MATERIAL TO PROCESS.
========================================================================
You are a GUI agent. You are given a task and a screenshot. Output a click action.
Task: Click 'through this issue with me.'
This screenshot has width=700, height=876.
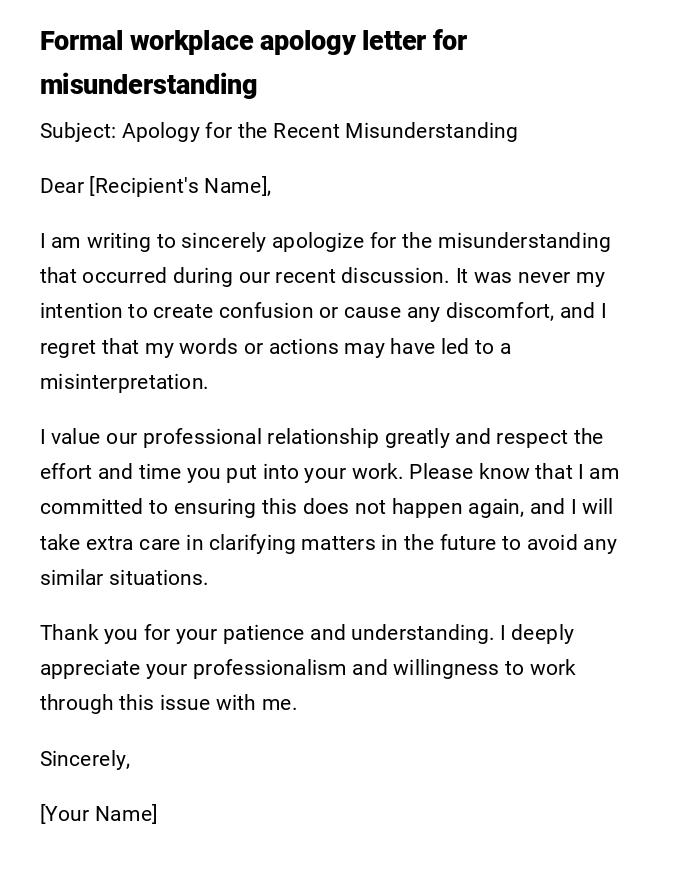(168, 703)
========================================================================
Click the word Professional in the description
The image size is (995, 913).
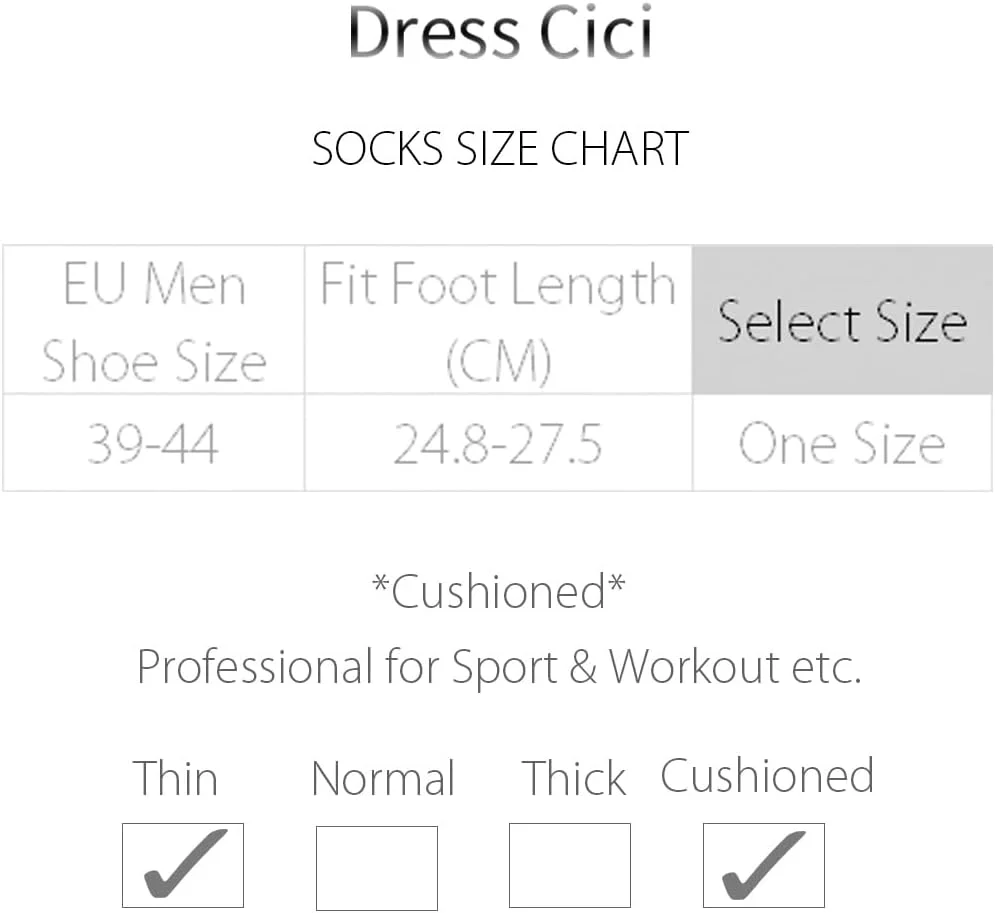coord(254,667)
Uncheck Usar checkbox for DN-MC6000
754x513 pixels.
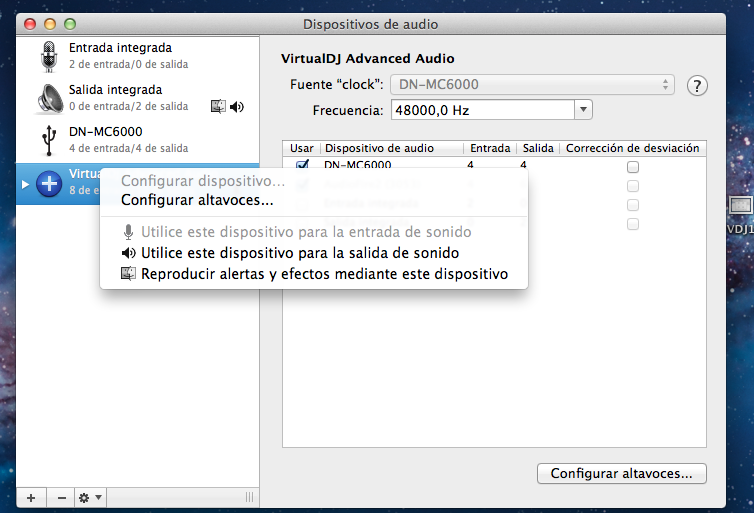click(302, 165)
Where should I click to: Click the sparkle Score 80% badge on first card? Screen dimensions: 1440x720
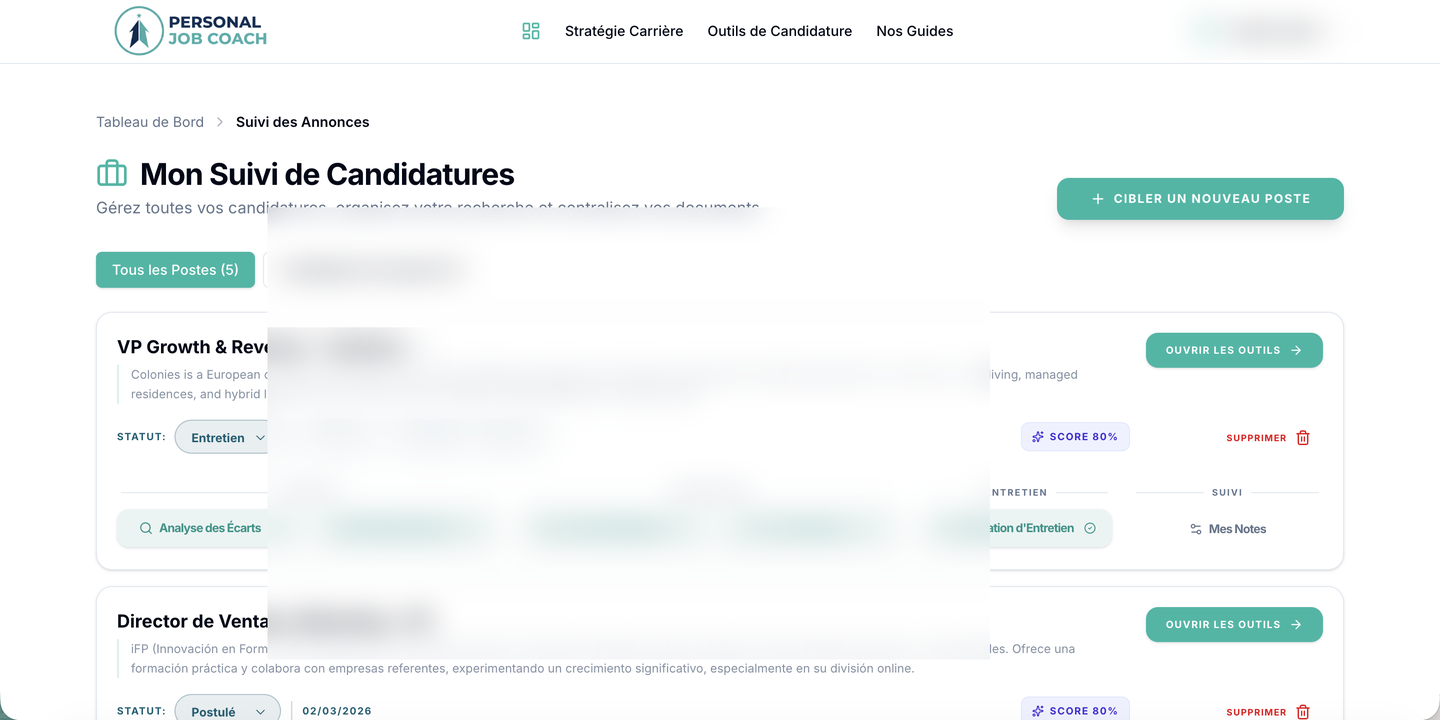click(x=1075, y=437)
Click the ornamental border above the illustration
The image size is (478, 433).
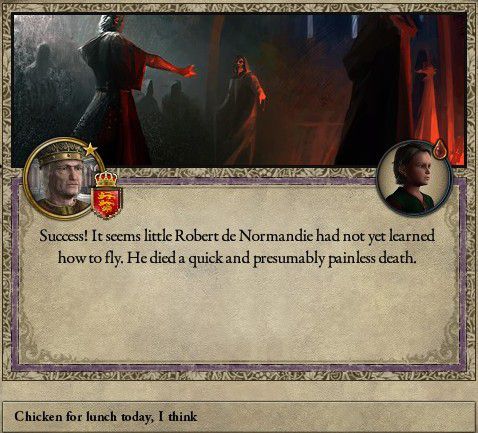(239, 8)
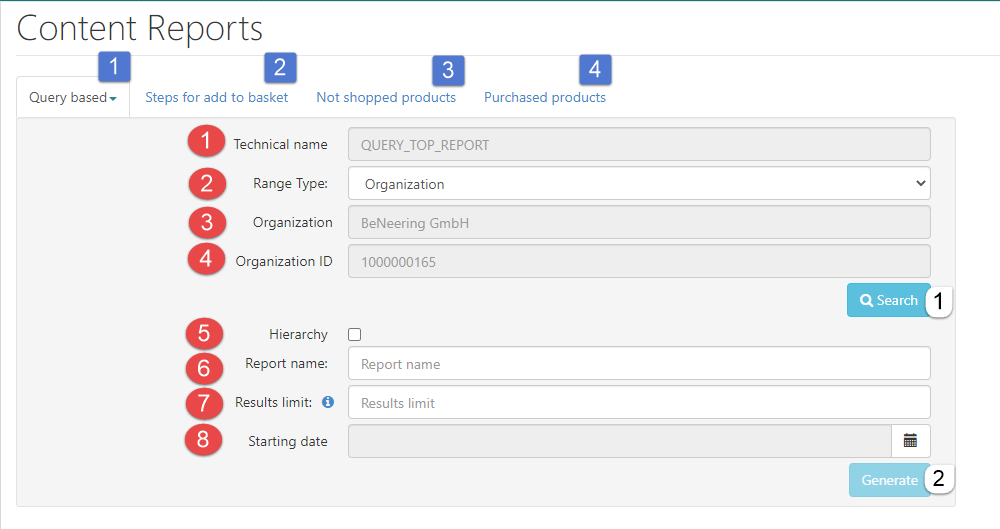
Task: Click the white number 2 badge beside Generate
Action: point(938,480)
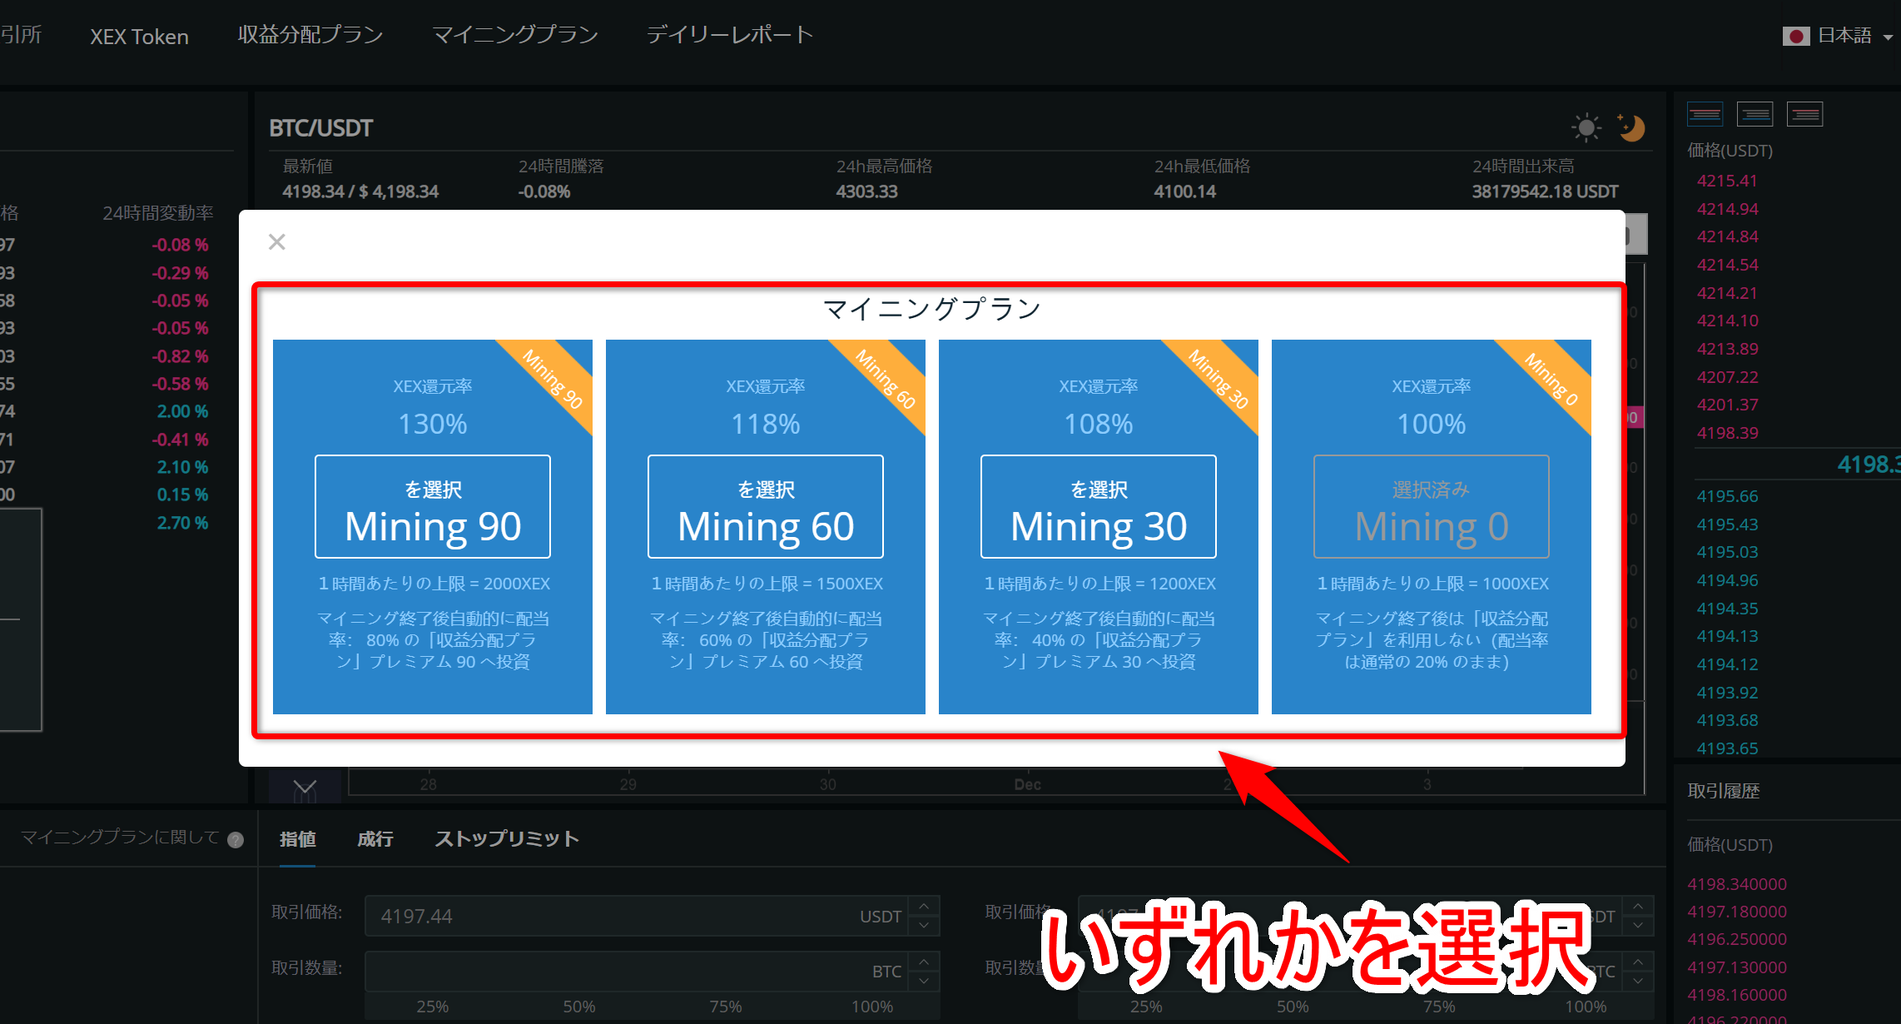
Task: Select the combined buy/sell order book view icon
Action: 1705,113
========================================================================
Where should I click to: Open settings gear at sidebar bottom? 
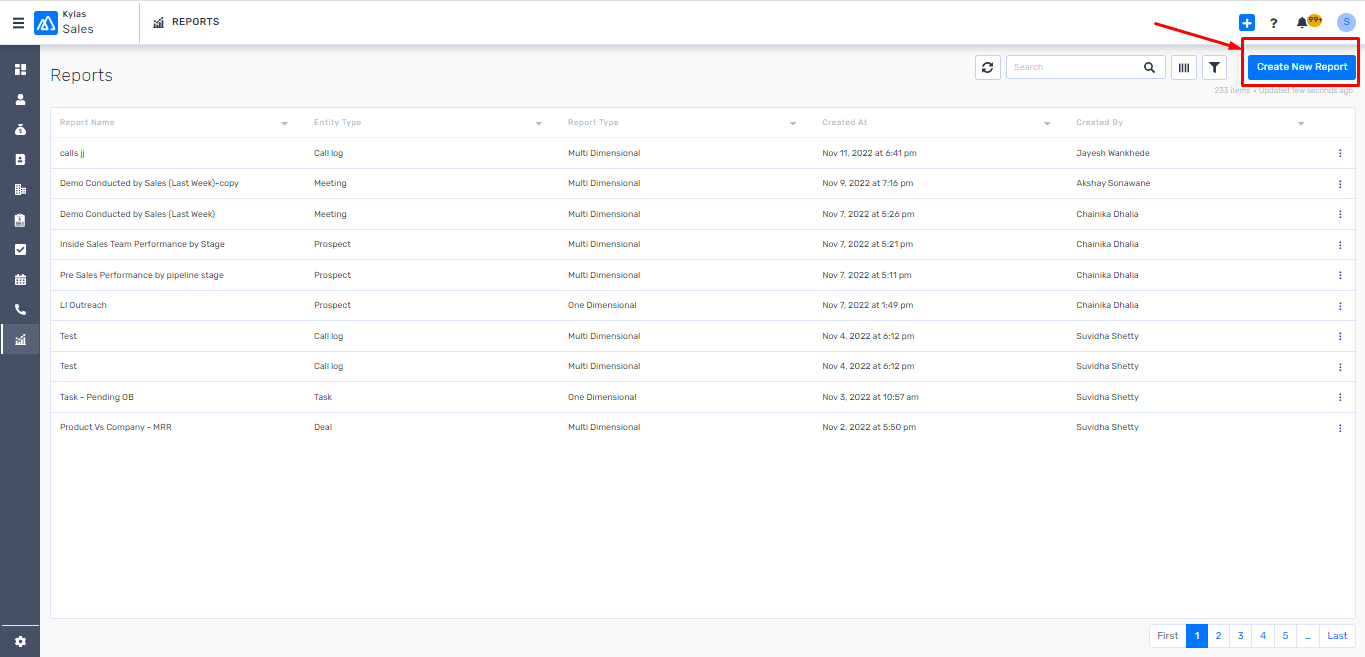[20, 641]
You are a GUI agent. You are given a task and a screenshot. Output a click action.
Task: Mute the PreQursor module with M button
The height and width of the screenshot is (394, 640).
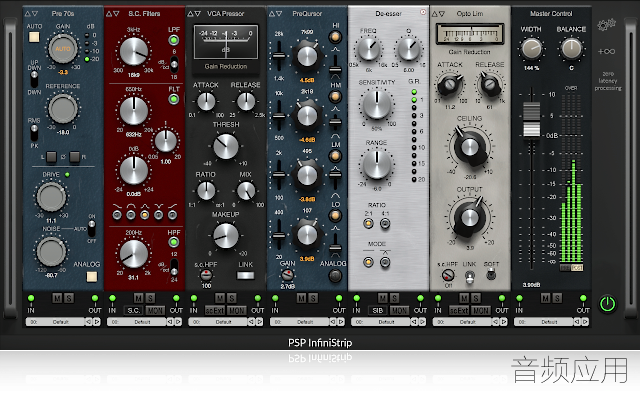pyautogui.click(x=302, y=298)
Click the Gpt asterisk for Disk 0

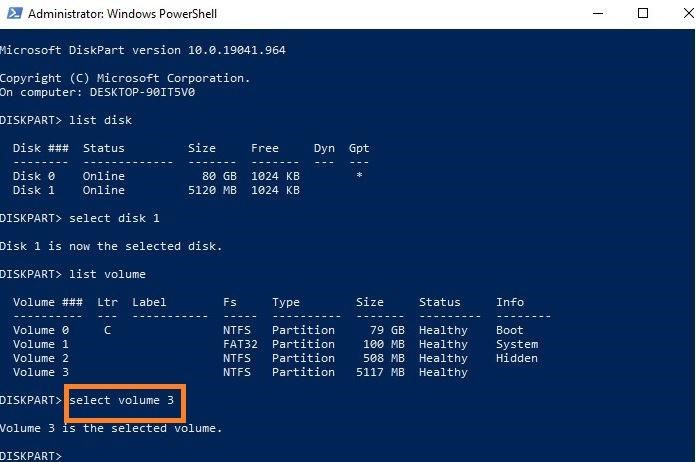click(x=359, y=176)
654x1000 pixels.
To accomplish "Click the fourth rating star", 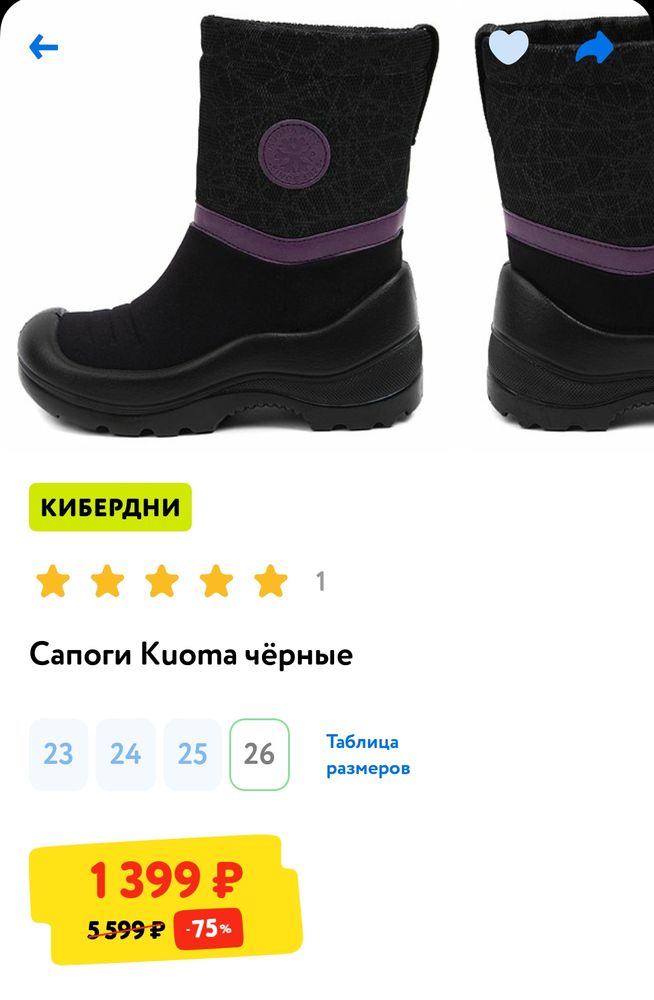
========================================================================
Give the lines of the records from the one containing "Where should I click to: Open" through the one containing "the fourth rating", inclusive, as a numbered list, leaving out blank lines and the pictures.

1. Where should I click to: Open settings gear at sidebar bottom? 
2. [20, 641]
3. You are a GUI agent. You are given a task and a screenshot. Output a click action.
4. Task: Mute the PreQursor module with M button
5. The height and width of the screenshot is (394, 640).
6. pyautogui.click(x=302, y=298)
7. Click the Gpt asterisk for Disk 0
8. click(x=359, y=176)
9. 654x1000 pixels.
10. To accomplish "Click the fourth rating star", 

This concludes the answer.